Гостиницу держала некая миссис Кэммиш, высокая женщина, своим грозным, хмурым челом напоминавшая северных пришельцев-норманнов со знаменитого гобелена Байё, – эти же пришельцы, явившись в своих длинных ладьях, заселили и здешний берег. Миссис Кэммиш с дочерью перетаскали наверх багаж, состоявший из шляпных коробок, жестяных дорожных сундучков, коробов для морских организмов, сеток и походных столиков для письма; эта многочисленная кладь, по обширности своей и громоздкости, сообщала всему предприятию вид респектабельности.
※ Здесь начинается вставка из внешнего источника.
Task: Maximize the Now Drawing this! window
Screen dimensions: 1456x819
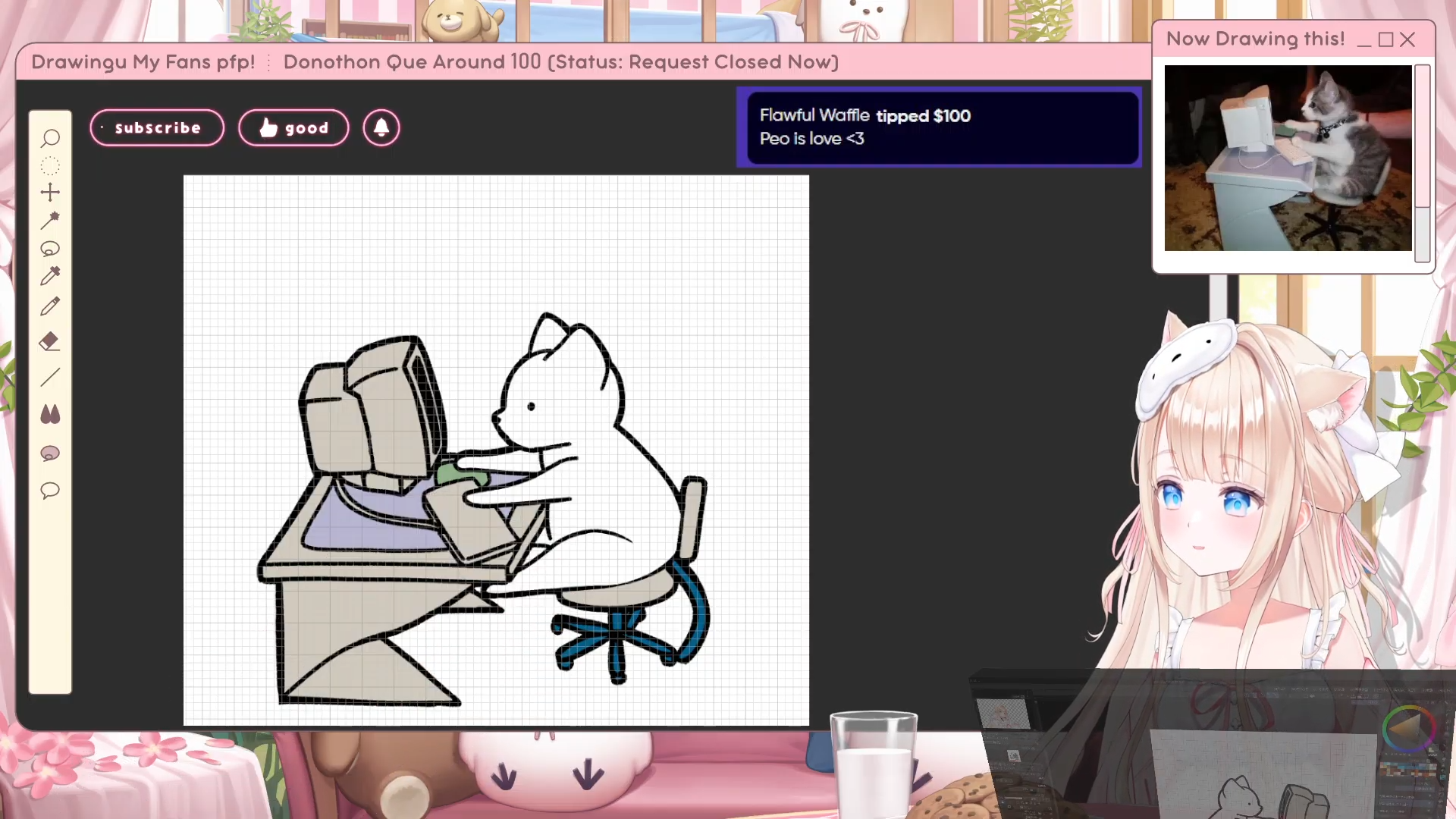Action: (x=1385, y=39)
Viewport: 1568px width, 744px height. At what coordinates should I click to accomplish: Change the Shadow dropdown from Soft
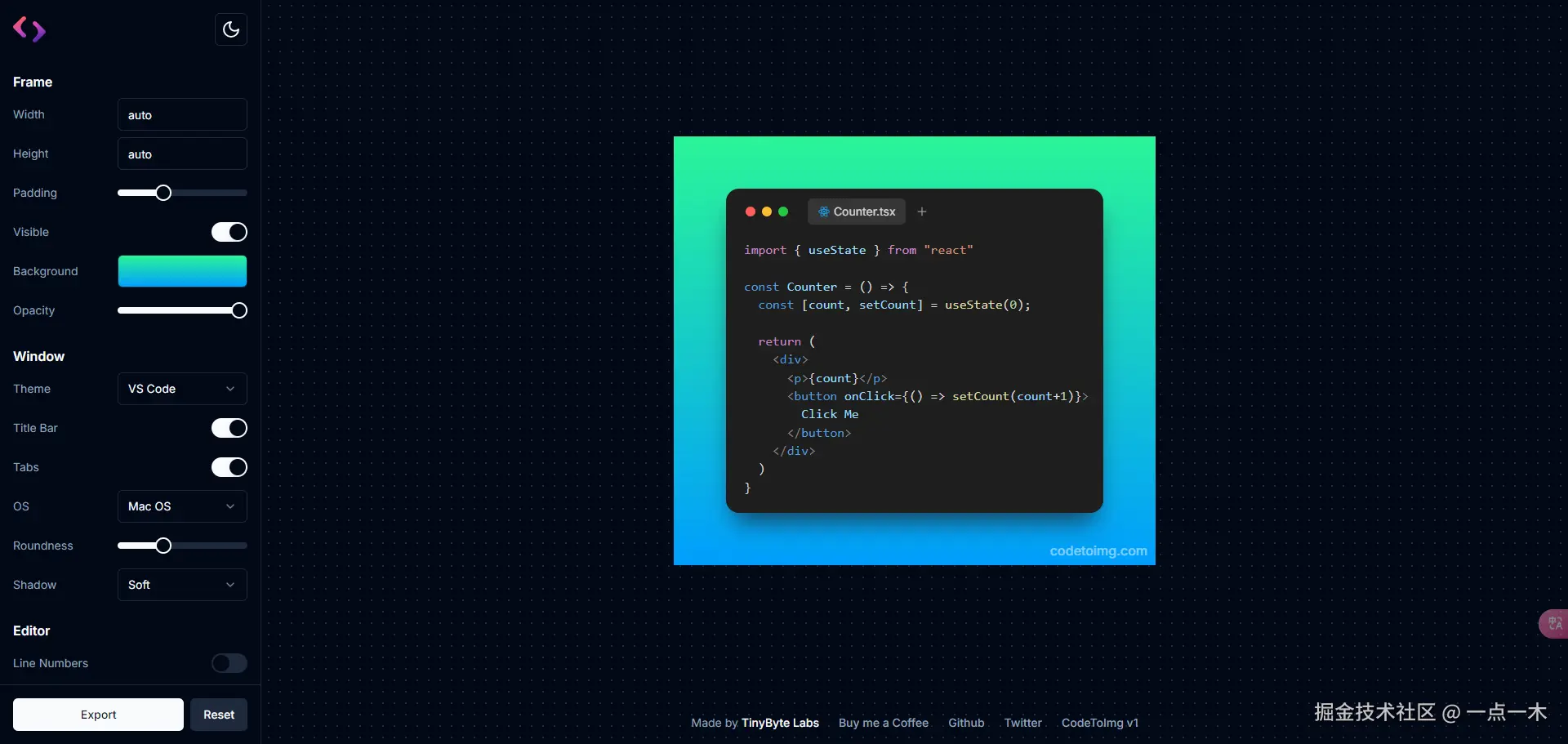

Оставленные наконец наедине – сменить дорожную одежду – в спальне с прочной, основательной мебелью, они словно потеряли дар речи, стояли и смотрели друг на друга. Потом он протянул к ней руки, и она шагнула в его объятие, сказав всё-таки: «Нет ещё, не теперь». – «Не теперь», – произнёс он сговорчиво и почувствовал, как напряжение её оставило. Он подвёл её к окну, из которого открывался славный вид – на прибрежный утёс, на длинную полосу песка и на серое море.